_Activity_
Take the line that holds "Given: Uncheck 创建视频专辑文件夹" and every line after it to the end of the entries, and repeat them exactly without the pictures.

_Data listing_
--------------------

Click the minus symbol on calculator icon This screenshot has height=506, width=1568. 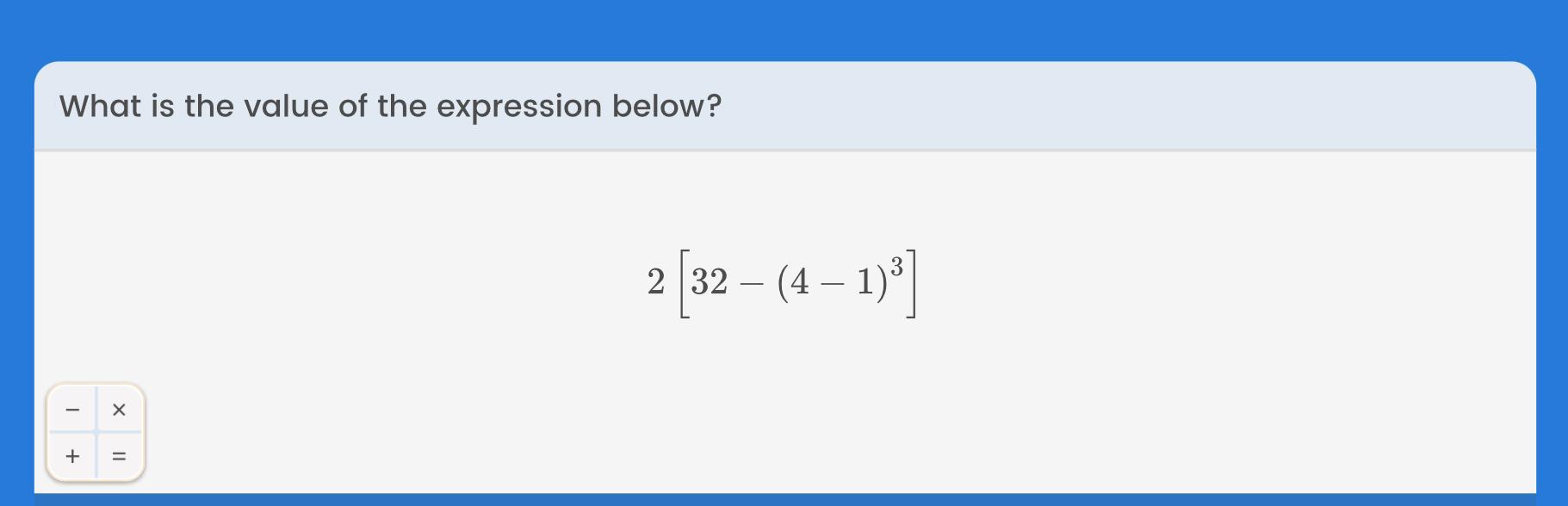pos(72,410)
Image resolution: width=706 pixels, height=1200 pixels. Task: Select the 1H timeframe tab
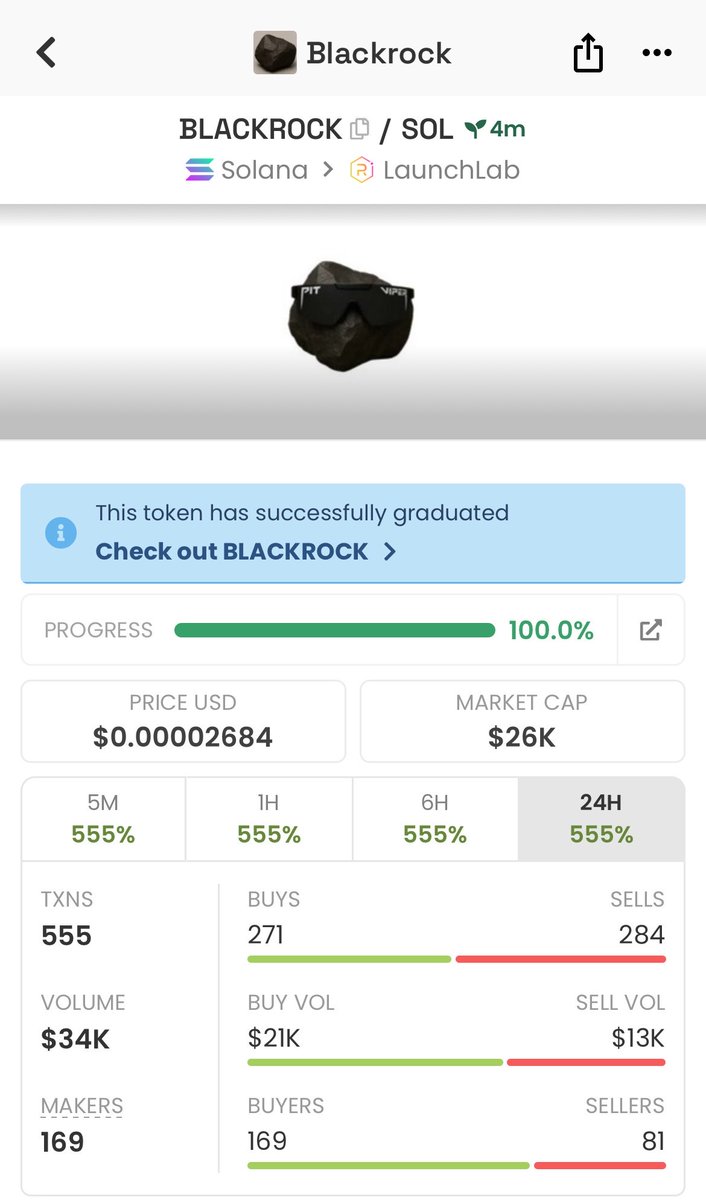(x=269, y=819)
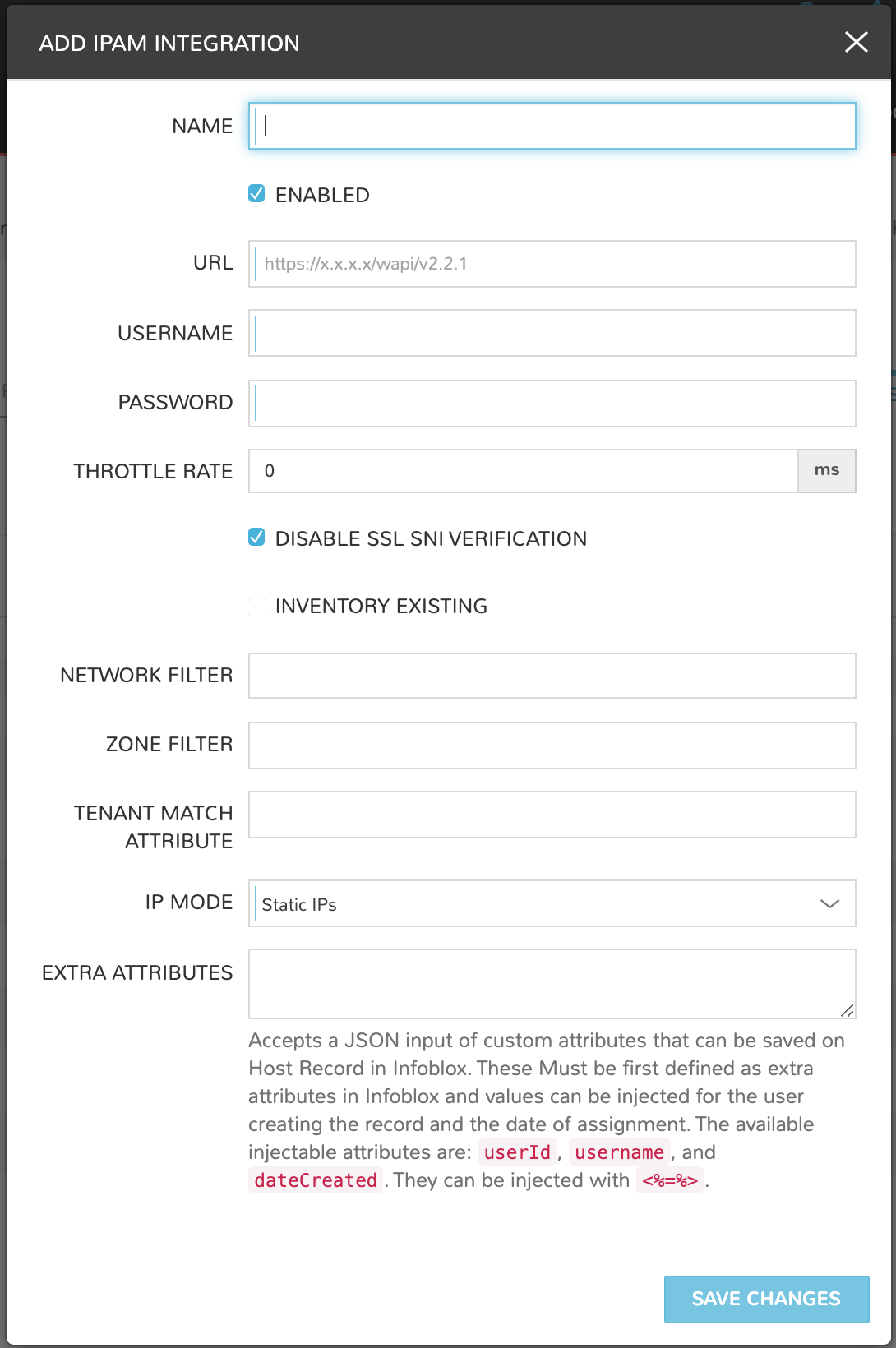Click the dateCreated code token
This screenshot has width=896, height=1348.
(315, 1180)
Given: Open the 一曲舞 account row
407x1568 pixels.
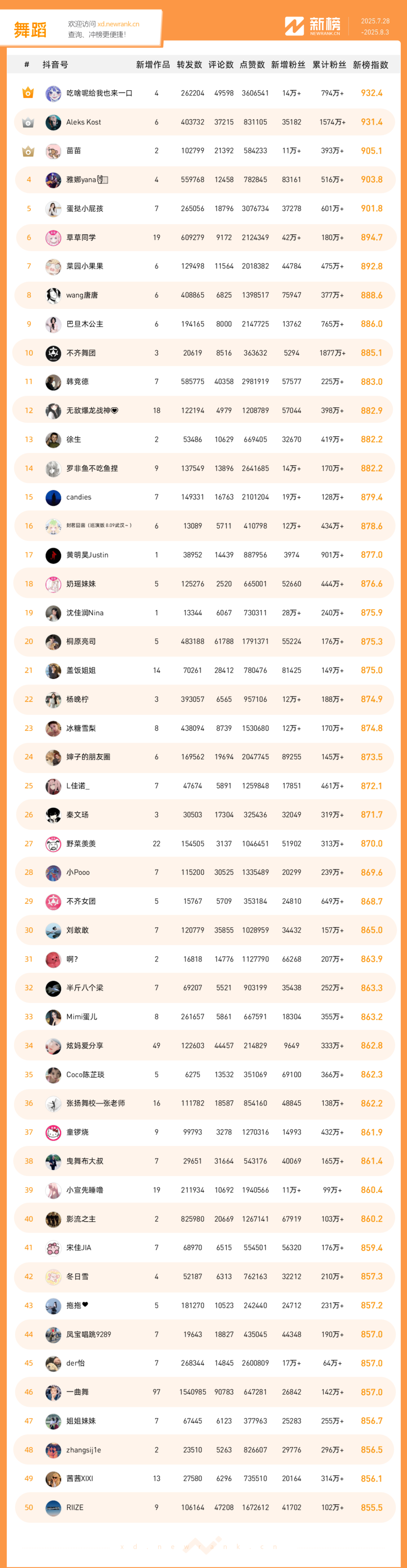Looking at the screenshot, I should point(204,1392).
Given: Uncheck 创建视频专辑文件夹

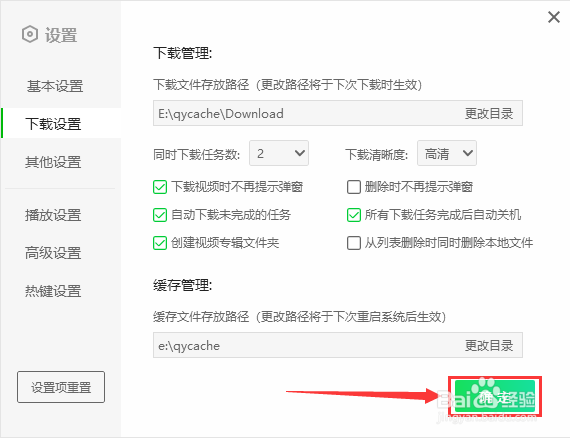Looking at the screenshot, I should (x=160, y=243).
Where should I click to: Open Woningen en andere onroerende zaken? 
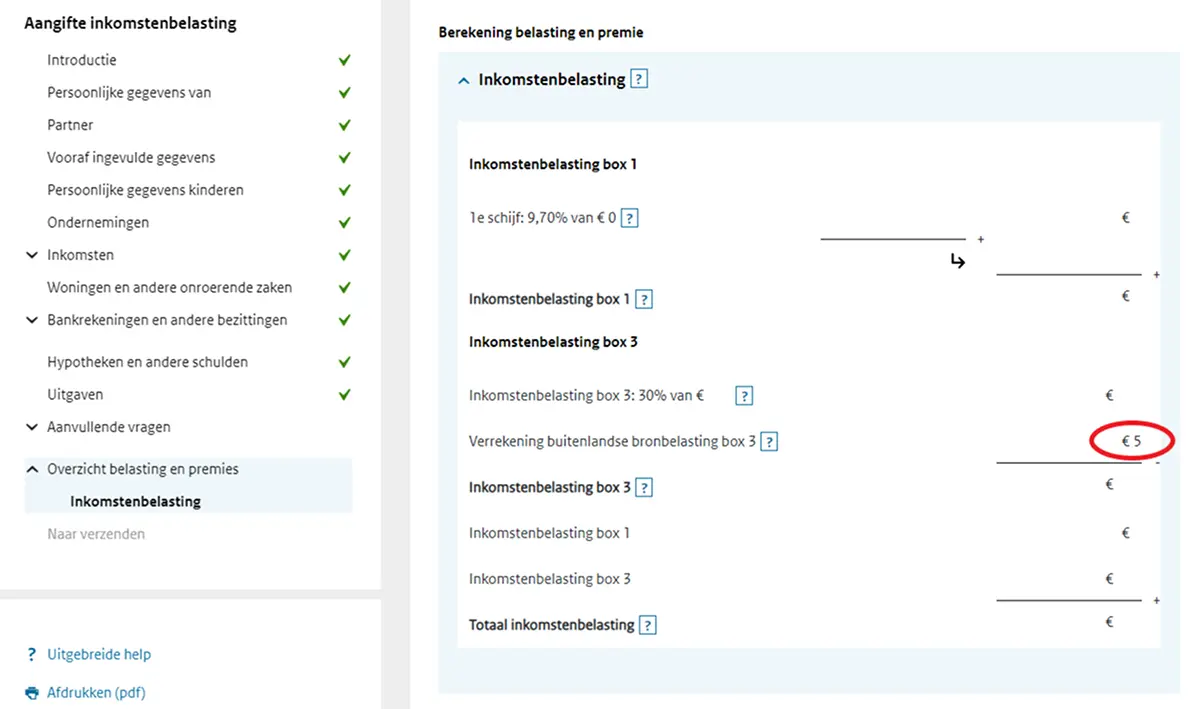169,287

--------------------

_Solution to this exercise_
Given: Uncheck 创建视频专辑文件夹

Looking at the screenshot, I should (x=160, y=243).
Where should I click to: Open Woningen en andere onroerende zaken? 
169,287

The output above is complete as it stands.